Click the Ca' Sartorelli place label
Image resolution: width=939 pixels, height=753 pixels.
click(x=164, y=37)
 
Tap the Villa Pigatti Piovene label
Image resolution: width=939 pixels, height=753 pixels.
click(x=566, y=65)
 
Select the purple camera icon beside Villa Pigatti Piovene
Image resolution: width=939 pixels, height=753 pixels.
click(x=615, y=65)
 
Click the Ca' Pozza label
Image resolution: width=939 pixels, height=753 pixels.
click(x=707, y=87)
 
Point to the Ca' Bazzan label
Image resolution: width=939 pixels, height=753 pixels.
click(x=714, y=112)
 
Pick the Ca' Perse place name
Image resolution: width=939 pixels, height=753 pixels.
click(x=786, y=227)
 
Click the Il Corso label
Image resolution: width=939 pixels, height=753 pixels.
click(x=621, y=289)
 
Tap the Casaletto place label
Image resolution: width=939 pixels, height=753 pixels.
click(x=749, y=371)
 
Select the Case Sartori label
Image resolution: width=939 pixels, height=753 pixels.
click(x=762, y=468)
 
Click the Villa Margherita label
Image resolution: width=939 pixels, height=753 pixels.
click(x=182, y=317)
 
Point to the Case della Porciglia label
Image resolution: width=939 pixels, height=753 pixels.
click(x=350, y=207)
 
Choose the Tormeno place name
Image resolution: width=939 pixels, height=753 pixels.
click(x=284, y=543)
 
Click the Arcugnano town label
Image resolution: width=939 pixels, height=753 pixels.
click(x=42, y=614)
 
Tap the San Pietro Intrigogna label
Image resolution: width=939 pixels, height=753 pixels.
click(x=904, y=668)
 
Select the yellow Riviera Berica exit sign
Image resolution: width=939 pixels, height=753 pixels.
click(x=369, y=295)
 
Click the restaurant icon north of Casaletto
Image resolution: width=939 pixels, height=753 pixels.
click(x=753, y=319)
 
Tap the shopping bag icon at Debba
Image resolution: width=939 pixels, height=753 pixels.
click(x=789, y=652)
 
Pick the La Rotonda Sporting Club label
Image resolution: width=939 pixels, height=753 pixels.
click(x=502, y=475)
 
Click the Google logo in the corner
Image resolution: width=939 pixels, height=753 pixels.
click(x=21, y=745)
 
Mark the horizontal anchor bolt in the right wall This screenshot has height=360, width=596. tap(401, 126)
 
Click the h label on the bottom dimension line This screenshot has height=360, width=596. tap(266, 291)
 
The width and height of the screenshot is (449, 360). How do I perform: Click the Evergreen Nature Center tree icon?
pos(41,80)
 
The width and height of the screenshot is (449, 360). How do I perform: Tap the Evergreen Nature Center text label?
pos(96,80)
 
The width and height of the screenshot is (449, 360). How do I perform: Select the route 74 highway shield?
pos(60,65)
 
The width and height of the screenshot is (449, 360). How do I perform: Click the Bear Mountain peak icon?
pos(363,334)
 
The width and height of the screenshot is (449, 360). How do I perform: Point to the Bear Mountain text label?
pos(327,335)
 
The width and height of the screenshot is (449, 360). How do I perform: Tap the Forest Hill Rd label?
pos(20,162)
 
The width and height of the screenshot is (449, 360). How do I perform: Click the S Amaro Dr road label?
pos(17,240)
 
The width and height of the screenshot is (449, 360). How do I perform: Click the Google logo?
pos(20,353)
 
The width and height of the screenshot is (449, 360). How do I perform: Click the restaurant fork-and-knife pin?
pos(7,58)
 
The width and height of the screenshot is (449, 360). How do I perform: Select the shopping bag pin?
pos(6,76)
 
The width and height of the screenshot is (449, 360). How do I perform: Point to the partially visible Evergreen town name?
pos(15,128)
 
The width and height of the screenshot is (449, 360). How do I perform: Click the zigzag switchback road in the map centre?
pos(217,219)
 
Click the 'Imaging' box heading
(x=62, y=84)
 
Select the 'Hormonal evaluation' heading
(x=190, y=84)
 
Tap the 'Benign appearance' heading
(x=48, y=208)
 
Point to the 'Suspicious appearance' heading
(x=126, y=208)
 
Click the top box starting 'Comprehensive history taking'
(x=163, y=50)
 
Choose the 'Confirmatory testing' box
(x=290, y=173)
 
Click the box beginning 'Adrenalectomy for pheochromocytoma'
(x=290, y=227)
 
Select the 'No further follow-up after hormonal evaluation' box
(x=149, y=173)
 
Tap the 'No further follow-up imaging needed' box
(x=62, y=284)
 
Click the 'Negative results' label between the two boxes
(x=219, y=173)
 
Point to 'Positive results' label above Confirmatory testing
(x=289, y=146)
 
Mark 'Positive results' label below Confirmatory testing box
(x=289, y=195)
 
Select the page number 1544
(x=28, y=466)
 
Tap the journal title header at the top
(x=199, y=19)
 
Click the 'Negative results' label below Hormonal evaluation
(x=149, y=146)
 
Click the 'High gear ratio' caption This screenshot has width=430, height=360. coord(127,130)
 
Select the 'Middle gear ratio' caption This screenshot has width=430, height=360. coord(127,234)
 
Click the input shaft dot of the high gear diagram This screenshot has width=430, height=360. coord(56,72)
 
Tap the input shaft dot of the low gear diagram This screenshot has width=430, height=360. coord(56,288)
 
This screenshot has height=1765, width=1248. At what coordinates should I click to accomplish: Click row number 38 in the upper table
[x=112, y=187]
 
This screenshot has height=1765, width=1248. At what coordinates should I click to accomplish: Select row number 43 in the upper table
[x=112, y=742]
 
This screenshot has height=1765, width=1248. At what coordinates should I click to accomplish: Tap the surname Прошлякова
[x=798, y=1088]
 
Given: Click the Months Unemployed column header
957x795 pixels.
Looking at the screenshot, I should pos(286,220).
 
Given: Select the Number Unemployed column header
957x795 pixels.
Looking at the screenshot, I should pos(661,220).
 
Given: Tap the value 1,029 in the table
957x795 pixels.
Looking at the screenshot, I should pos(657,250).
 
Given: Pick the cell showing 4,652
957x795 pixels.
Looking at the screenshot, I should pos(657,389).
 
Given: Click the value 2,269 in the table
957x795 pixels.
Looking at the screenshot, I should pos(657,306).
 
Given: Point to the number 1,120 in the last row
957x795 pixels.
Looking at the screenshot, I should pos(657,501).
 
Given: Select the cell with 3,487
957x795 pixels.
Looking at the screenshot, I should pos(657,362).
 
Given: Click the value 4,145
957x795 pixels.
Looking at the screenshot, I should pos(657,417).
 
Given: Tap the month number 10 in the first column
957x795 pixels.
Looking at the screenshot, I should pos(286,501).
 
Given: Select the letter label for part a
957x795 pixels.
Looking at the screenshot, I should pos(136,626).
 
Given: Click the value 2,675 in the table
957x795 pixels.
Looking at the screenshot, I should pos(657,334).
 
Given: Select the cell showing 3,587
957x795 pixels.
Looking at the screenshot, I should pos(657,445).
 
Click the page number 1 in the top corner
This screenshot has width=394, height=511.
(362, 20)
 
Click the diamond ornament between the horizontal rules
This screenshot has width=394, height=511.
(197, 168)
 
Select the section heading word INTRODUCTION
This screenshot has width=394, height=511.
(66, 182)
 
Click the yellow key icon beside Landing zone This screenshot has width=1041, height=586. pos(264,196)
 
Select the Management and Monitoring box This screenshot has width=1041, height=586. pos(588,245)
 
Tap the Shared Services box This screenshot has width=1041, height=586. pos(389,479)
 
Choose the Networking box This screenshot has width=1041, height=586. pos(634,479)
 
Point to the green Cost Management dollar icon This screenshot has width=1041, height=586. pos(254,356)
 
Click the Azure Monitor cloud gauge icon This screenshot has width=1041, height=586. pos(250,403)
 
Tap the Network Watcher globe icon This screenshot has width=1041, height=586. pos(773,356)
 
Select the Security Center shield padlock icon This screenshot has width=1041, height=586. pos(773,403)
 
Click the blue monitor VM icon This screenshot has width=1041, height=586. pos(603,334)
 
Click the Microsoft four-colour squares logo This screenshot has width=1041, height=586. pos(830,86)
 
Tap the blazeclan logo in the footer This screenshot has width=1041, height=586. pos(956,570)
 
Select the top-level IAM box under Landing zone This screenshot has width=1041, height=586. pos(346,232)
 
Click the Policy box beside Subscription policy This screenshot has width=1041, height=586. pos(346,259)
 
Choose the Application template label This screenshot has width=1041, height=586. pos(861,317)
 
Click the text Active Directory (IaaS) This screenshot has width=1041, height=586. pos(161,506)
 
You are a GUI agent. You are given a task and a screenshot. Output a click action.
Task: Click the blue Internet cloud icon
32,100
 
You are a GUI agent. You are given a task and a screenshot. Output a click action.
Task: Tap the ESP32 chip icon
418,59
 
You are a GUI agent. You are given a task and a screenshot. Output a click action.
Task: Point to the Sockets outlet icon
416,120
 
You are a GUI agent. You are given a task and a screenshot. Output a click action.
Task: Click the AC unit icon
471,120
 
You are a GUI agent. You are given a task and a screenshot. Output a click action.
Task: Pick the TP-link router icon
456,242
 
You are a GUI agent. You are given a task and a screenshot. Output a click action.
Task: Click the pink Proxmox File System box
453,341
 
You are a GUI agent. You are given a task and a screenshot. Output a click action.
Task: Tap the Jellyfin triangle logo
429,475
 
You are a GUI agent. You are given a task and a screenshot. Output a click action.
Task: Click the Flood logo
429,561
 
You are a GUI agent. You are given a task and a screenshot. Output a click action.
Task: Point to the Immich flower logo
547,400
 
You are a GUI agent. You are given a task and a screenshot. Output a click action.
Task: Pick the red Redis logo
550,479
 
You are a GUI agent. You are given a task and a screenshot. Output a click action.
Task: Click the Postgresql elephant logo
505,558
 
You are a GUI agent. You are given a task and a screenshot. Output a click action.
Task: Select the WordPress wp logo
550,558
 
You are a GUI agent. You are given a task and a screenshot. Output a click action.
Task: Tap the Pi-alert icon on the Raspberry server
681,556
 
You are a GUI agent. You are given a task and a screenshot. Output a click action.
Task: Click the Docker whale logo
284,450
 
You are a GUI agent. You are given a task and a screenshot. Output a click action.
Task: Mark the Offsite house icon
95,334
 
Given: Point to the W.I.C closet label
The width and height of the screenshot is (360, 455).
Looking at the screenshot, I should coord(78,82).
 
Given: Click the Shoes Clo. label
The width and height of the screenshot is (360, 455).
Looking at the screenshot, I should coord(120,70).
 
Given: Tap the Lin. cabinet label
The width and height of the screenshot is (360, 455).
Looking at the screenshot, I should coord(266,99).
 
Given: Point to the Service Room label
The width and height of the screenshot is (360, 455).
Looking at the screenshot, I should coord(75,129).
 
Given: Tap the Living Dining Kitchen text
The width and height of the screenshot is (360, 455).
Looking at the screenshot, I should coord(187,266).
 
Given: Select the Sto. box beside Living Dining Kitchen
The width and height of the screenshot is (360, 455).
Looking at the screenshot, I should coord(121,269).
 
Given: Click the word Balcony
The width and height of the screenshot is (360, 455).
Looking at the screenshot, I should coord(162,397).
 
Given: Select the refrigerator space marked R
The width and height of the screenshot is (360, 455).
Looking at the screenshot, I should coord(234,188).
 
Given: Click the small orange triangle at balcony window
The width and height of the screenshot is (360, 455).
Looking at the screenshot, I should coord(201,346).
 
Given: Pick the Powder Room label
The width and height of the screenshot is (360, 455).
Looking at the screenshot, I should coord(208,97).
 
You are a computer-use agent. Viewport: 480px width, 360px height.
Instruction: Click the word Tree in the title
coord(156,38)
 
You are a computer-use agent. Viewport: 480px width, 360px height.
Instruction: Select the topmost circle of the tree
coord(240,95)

========

* STATED EXERCISE
Render the records above, from the start through the line containing "click(x=749, y=371)", as a numbered list, with blank lines omitted.

* RESPONSE TO THIS TASK
1. Click the Ca' Sartorelli place label
2. Image resolution: width=939 pixels, height=753 pixels.
3. click(x=164, y=37)
4. Tap the Villa Pigatti Piovene label
5. Image resolution: width=939 pixels, height=753 pixels.
6. click(x=566, y=65)
7. Select the purple camera icon beside Villa Pigatti Piovene
8. Image resolution: width=939 pixels, height=753 pixels.
9. click(x=615, y=65)
10. Click the Ca' Pozza label
11. Image resolution: width=939 pixels, height=753 pixels.
12. click(x=707, y=87)
13. Point to the Ca' Bazzan label
14. Image resolution: width=939 pixels, height=753 pixels.
15. click(x=714, y=112)
16. Pick the Ca' Perse place name
17. Image resolution: width=939 pixels, height=753 pixels.
18. click(x=786, y=227)
19. Click the Il Corso label
20. Image resolution: width=939 pixels, height=753 pixels.
21. click(x=621, y=289)
22. Tap the Casaletto place label
23. Image resolution: width=939 pixels, height=753 pixels.
24. click(x=749, y=371)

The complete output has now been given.